The veteran politician focused much of his second presidential campaign on the grassroots political movement, the rejection of corporate America, and Medicare For All. His project, as it has been since the beginning, is one of the most progressive on the ballot, and everything he planted in American society during his campaign for the 2016 election seems to be bearing fruit.

Especially now that he has one of the most powerful voices in the Hispanic community in his corner, Bronx Rep. Alexandria Ocasio-Cortez.

It was no surprise that the former Sanders campaign organizer and, two years later, the youngest congresswoman in House history, gave her support to the Vermont Senator last October at a rally in Queensbridge, N.Y.
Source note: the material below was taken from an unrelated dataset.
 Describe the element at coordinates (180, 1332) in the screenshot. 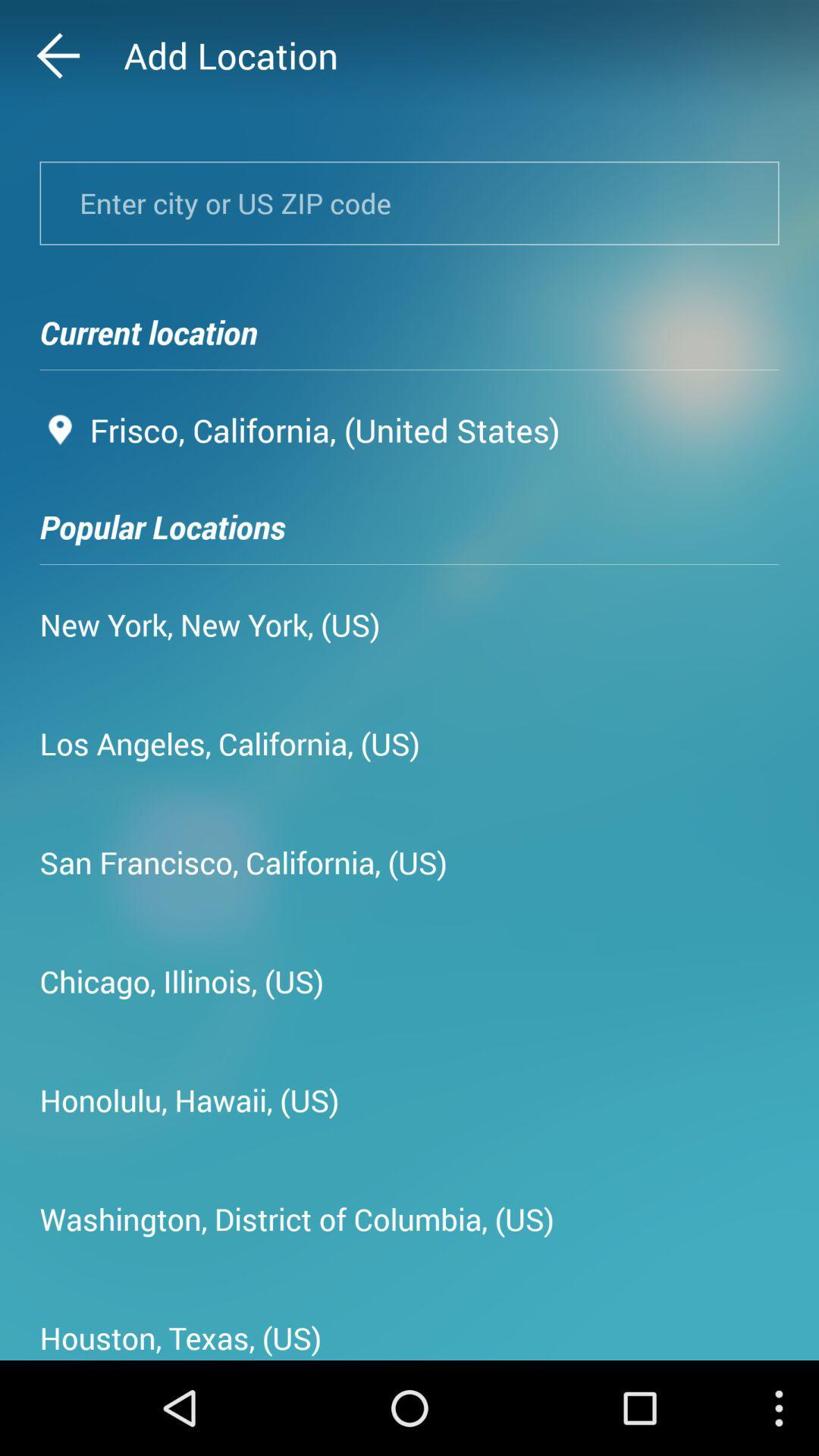

I see `the houston, texas, (us) item` at that location.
But the strategy came with a twist.

Cortez joined Sanders at a key event in Las Vegas last December, in a town hall held entirely in Spanish.

The representative gave her first speech in the language of her parents and, although she apologized for the pronunciation errors, she assured the crowd that perfecting the language is “a personal project.”

Ocasio-Cortez’s performance has been so important at the national level that it has awakened speculation about her possible incorporation as vice president of the Sanders campaign or even the possibility that at some point she herself will be a candidate for the White House.

One way or another, the strategy seems to be having an effect.

A Morning Consult poll released on January 7 showed how Sanders has increased approval in the Hispanic community by 7%.

Still, Sanders now faces his opponent in the progressive wing of the race, Senator Elizabeth Warren, who as of this week has the support of former candidate Julián Castro.

It seems then that the politicians in the country finally realized that, with a Latino at their side, they could go much further.